09.01.2012, 18:59

Denise Bergert

Hacker

Microsoft bestreitet Xbox-Live-Sicherheitslücke

©Microsoft

Eine betroffene Xbox-Live-Nutzerin, die in der vergangenen Woche mit ihren Enthüllungen für Aufsehen gesorgt hatte, wird nun von Microsoft finanziell entschädigt.
In den vergangenen Monaten gab es immer wieder Gerüchte um massive Sicherheitslücken im Online-Service Xbox Live. So sei es laut einem Bericht der britischen Tageszeitung The Sun Hackern bereits mehrmals gelungen, Xbox-Live-Accounts zu erbeuten. Microsoft stritt derartige Vorwürfe stets ab und wies darauf hin, dass die betroffenen User wohl einer Phishing-Attacke auf den Leim gegangen seien. Dass das Online-Netzwerk der Xbox 360 aber tatsächlich ein Sicherheitsproblem haben könnte, untermauerte in der vergangenen Tagen eine Tumblr-Bloggerin.

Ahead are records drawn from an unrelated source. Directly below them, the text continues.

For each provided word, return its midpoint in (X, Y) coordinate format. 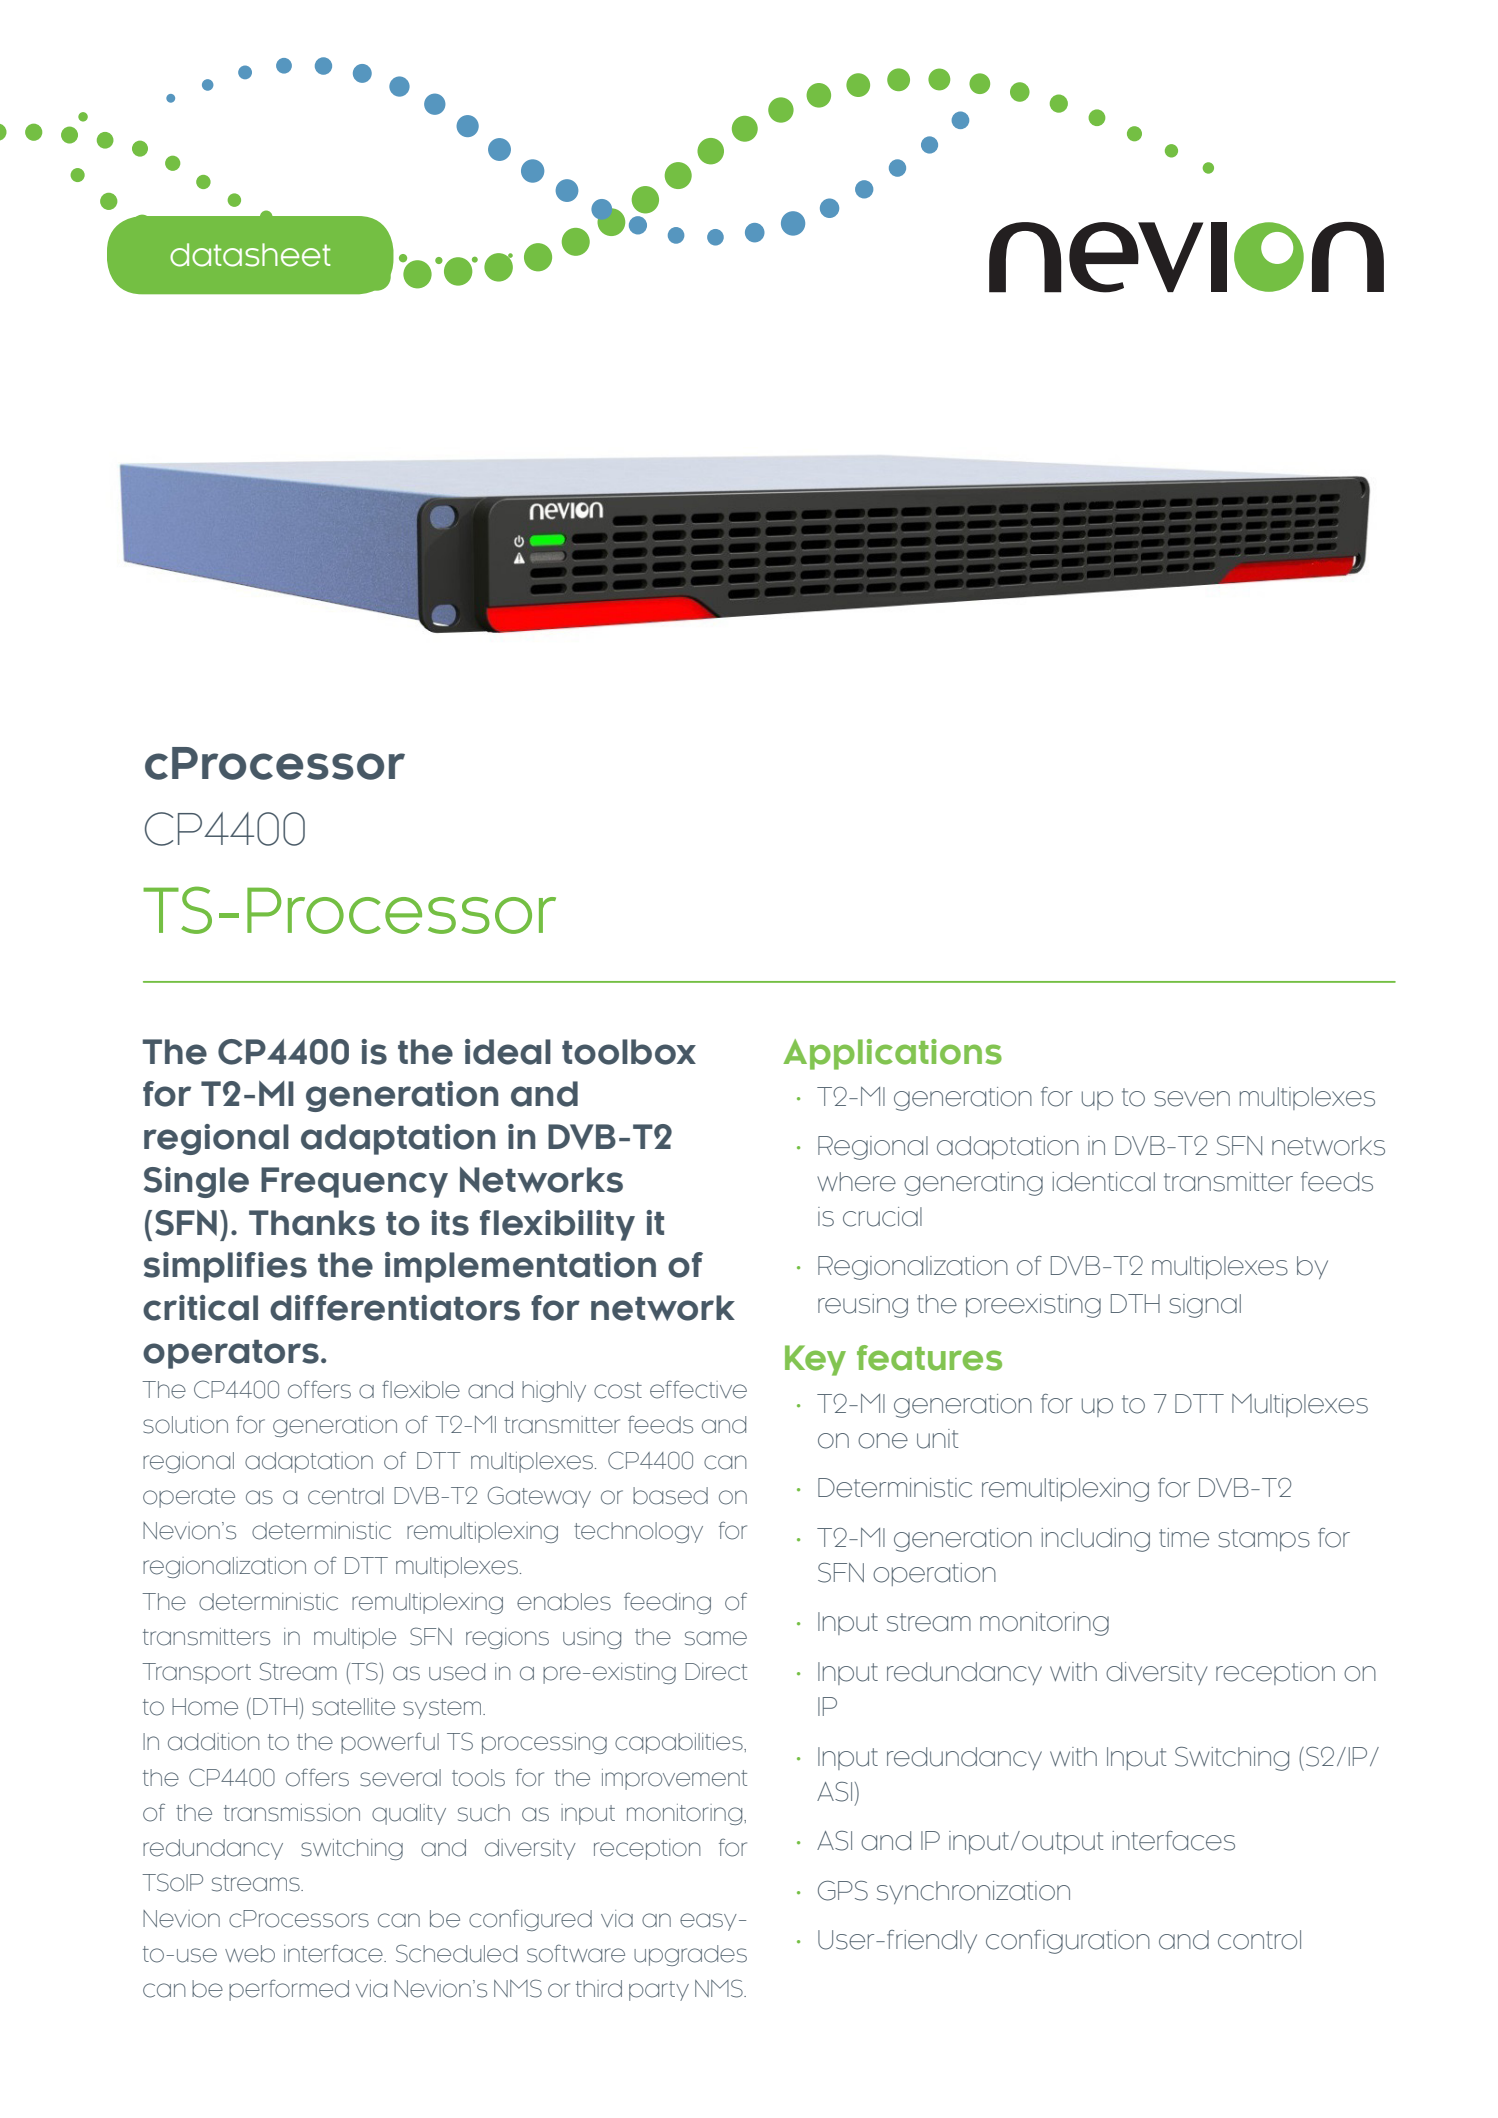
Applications (892, 1054)
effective (698, 1389)
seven (1192, 1099)
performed (289, 1990)
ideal (508, 1052)
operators (231, 1354)
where (856, 1182)
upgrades (690, 1955)
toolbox (629, 1052)
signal (1205, 1306)
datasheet (250, 255)
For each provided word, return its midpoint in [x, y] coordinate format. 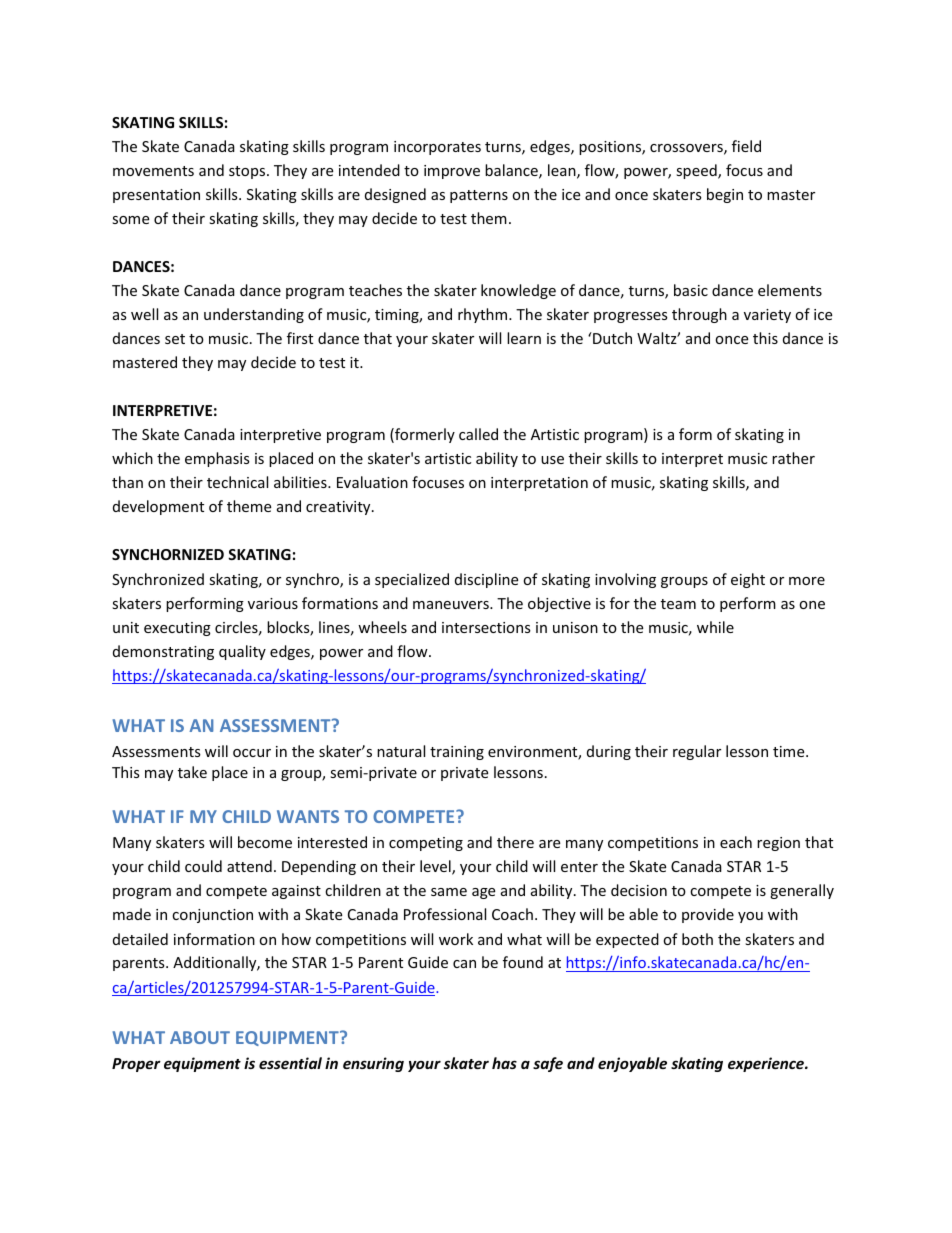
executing [177, 629]
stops [248, 172]
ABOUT [200, 1037]
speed [697, 171]
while [715, 627]
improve [452, 172]
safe [548, 1064]
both [697, 939]
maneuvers [452, 605]
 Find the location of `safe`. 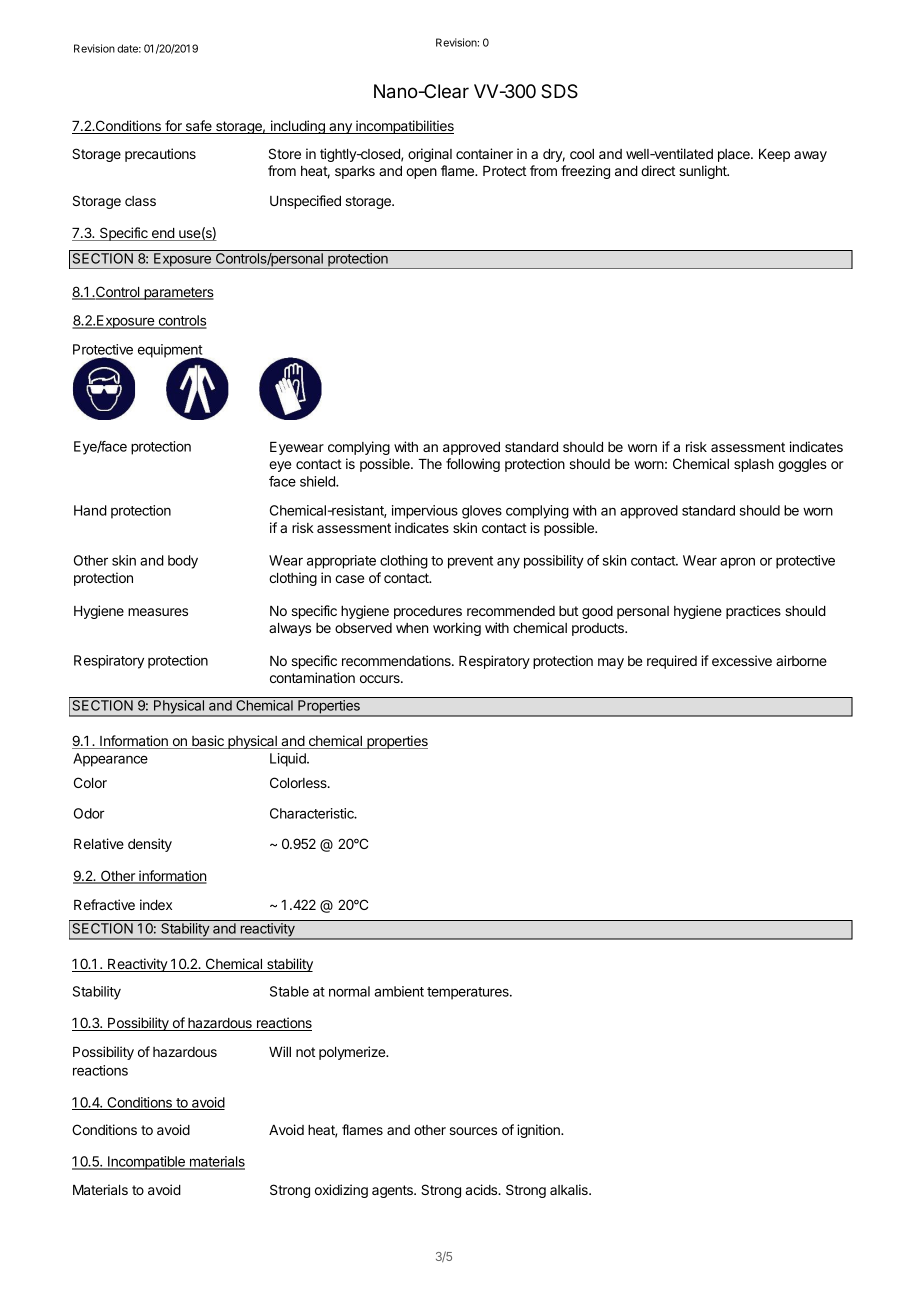

safe is located at coordinates (198, 127).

In ihrem Enthüllungsbericht erklärt die junge Frau, dass ihr Xbox-Live-Account gehackt worden sei. Beweise dafür lieferten angeblich unrechtmäßige Abbuchungen auf ihrem Kreditkarten-Konto. Laut ihren Aussagen, weigerte sich Microsoft, ihren Account zu sperren, um weiterem Missbrauch vorzubeugen. Bei ihrer weiteren Recherche stieß die Bloggerin auf eine illegale Verkaufsplattform auf der gestohlene Xbox-Live-Accounts angeboten wurden – darunter auch ihr eigener Zugang, der für einen relativ niedrigen Geldbetrag den Besitzer gewechselt hatte.
Microsoft bezog heute schließlich Stellung zu den Vorwürfen und betonte, dass auch die Tumblr-Bloggerin lediglich auf einen Phishing-Scam hereingefallen sei. Ein Sicherheitsleck, über das sich Hacker Zugang zu den Nutzer-Accounts hätten verschaffen können, gebe es nicht. Die Bloggerin habe man inzwischen finanziell entschädigt und ihren Account der rechtmäßigen Besitzerin zurückgegeben.